--- start ---
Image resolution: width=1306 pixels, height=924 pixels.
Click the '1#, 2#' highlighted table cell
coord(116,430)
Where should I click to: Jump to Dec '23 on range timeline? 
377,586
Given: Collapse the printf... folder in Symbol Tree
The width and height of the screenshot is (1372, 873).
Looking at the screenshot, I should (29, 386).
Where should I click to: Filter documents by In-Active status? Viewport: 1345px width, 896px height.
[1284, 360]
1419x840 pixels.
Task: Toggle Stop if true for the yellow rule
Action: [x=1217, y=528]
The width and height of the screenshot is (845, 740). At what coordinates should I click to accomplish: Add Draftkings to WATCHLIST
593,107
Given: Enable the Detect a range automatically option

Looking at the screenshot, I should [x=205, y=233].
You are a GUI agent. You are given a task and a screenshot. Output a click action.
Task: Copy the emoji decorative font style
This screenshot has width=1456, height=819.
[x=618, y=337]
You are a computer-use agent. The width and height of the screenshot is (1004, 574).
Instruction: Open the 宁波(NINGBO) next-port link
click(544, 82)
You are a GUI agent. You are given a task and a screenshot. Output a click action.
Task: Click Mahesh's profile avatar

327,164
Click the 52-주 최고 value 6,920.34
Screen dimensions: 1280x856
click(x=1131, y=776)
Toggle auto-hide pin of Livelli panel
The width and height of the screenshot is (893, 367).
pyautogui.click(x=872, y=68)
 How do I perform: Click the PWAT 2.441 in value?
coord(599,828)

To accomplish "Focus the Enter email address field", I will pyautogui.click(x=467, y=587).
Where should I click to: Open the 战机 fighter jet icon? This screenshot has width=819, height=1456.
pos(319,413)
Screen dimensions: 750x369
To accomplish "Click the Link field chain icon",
--- end ---
Goal: Rewrite everything from the line containing "Where should I click to: Open" down through the end of the lines, changing "icon" to "button" and leaving the rest as is.

Solved problem:
Where should I click to: Open the 战机 fighter jet button? This screenshot has width=819, height=1456.
pos(319,413)
Screen dimensions: 750x369
To accomplish "Click the Link field chain button",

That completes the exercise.